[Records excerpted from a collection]
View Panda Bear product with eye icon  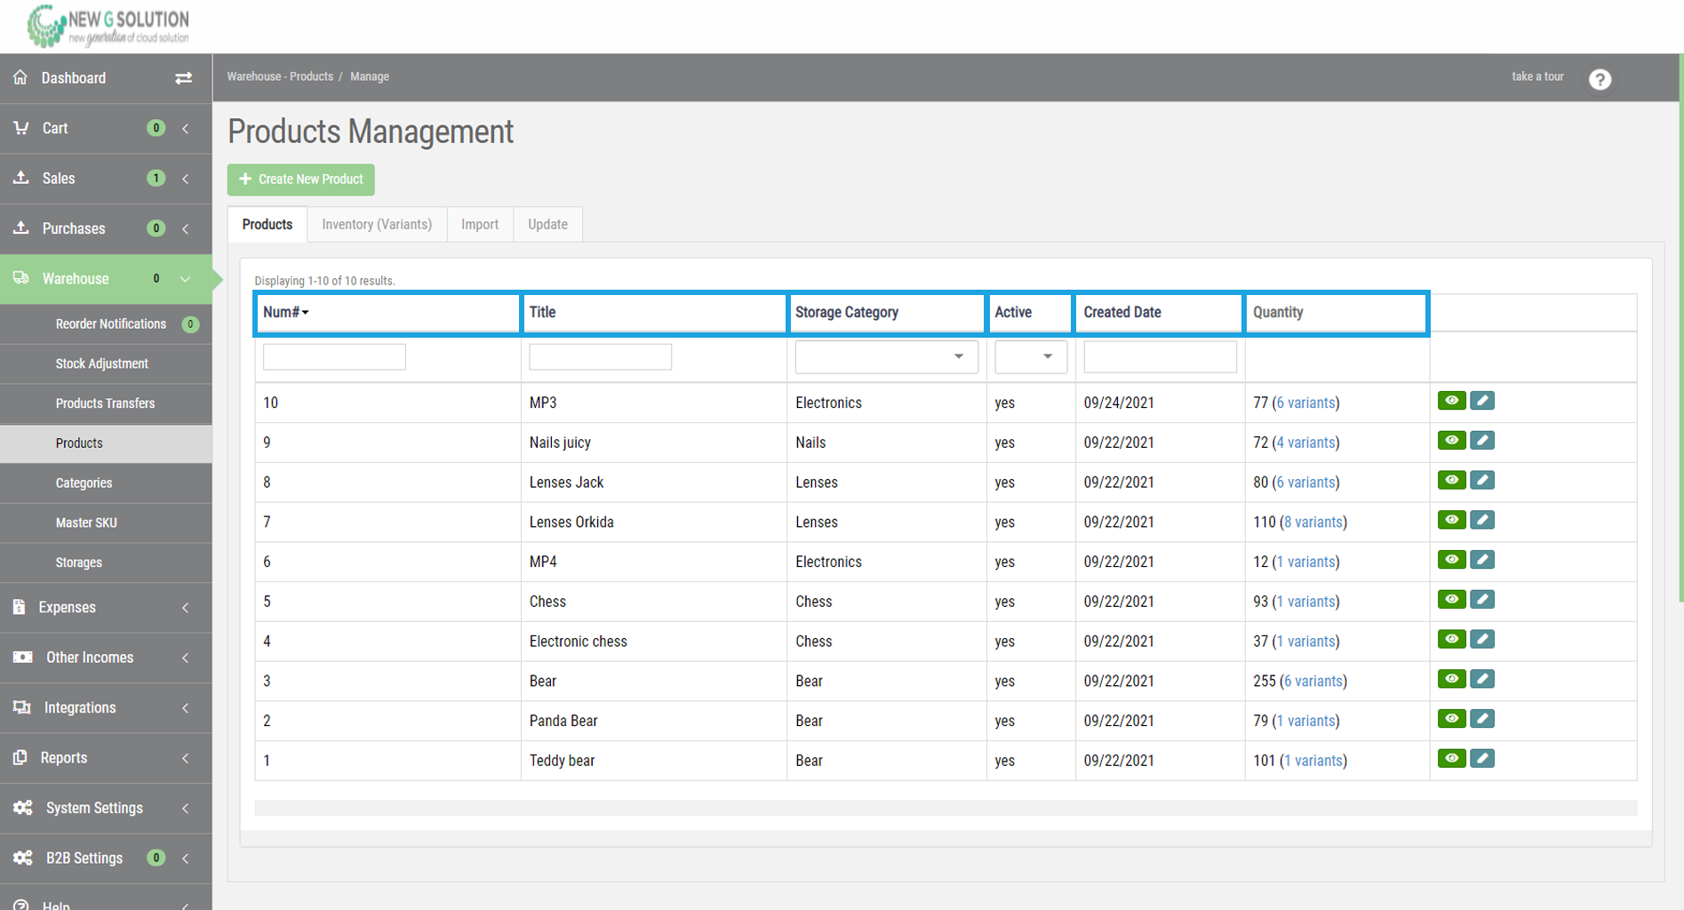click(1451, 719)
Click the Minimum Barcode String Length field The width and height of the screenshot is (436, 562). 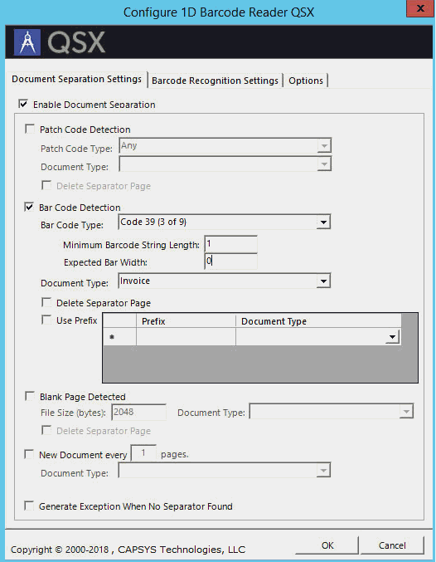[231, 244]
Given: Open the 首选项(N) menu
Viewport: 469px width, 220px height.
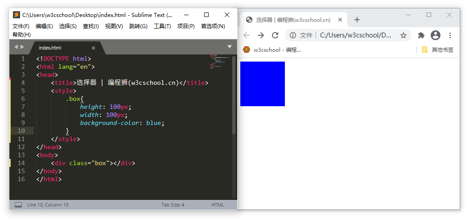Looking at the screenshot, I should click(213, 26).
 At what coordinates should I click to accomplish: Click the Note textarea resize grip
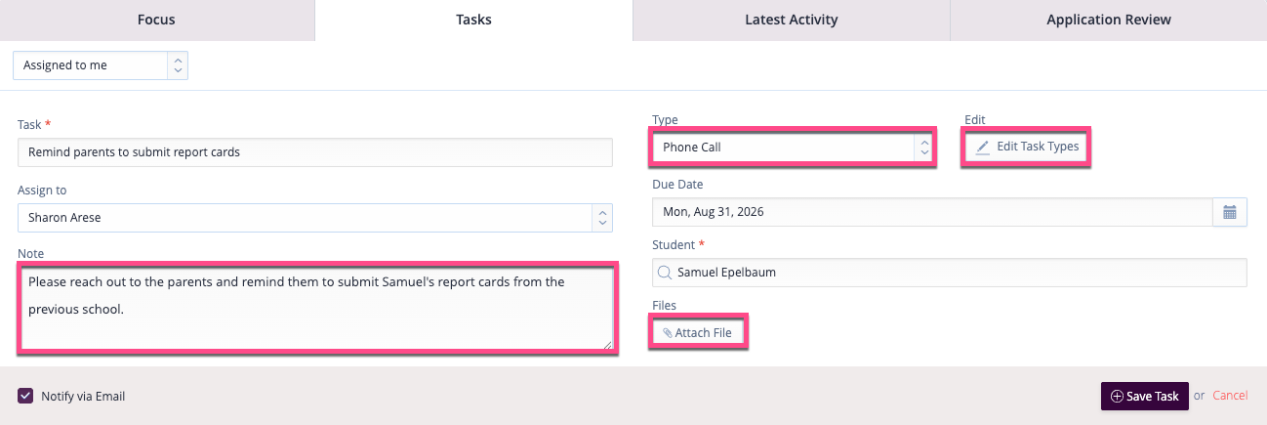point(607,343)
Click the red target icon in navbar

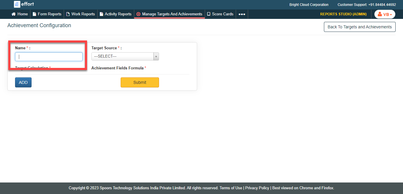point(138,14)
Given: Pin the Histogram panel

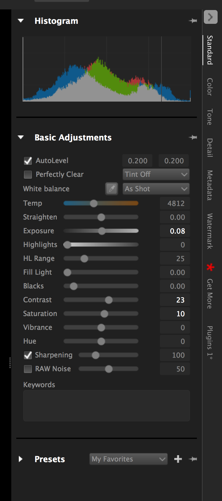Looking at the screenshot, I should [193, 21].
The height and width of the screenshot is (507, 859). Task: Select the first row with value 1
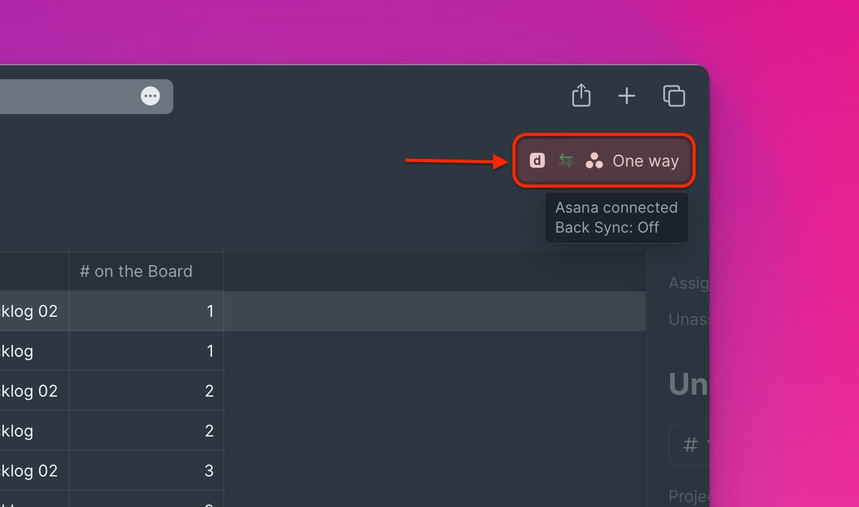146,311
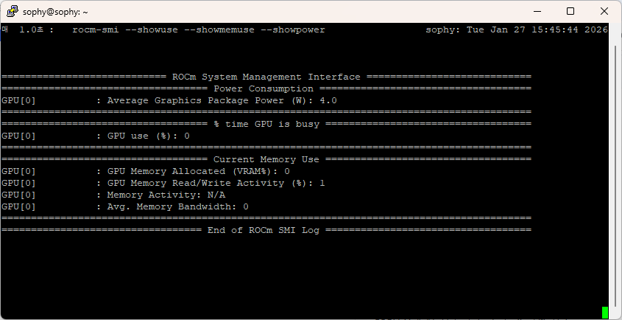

• Work required:
Please output exactly the lines from the line containing "Click the red target icon in navbar" through the last line of the records above, both included, and leave out any pictures.

• Task solution:
Click the red target icon in navbar

point(138,14)
Given: Pin the Histogram panel

Looking at the screenshot, I should [193, 21].
The height and width of the screenshot is (507, 859). Task: Select the first row with value 1
146,311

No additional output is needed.